「男女共同参画社会」。1999年(平成11年)に男女共同参画社会基本法が施行され、話題になったこの制度は「男女が、社会の対等な構成員として、自らの意思によって社会のあらゆる分野における活動に参画する機会が確保され、もって男女が均等に政治的、経済的、社会的及び文化的利益を享受することができ、かつ、共に責任を担うべき社会」を実現するためのものです。
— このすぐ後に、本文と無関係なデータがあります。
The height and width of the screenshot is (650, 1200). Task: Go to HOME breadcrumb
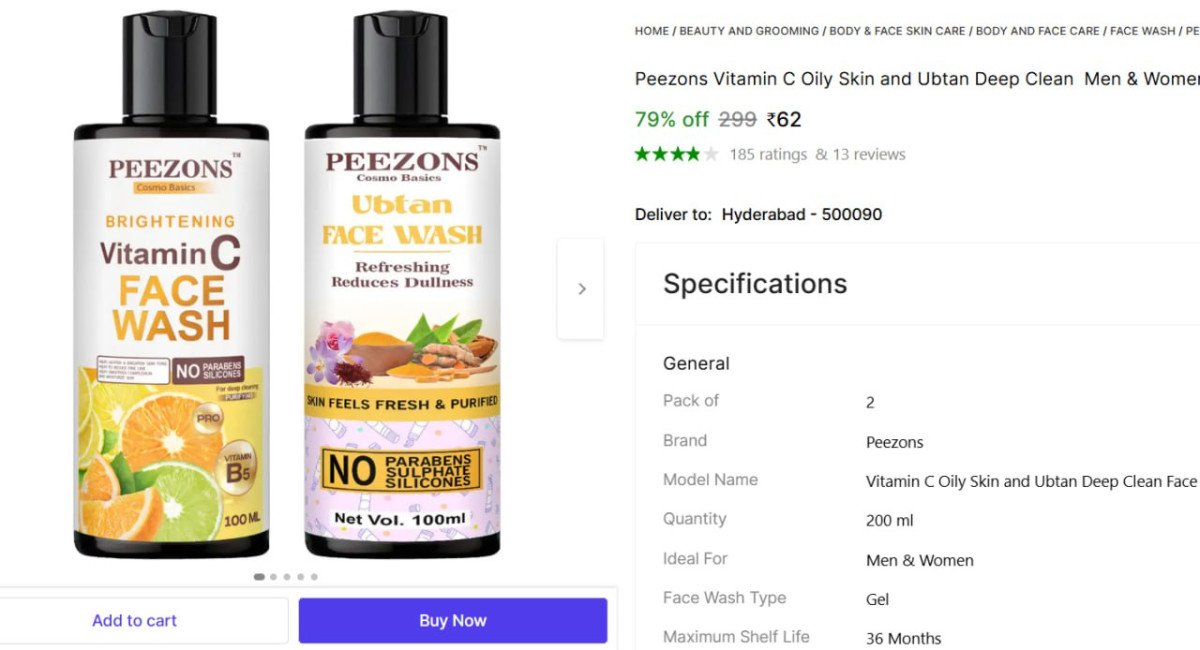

施行から20年が経過した今、男女共同参画社会への関心が再び高まっています。日本では海外諸国に比べて女性管理職が少ないことが社会問題として指摘されており、かつ「働き方改革」の推進により、老若男女誰もが活躍できる社会に向けた取り組みも進んでいます。2019年4月より施行された働き方改革関連法案も、その流れの1つです。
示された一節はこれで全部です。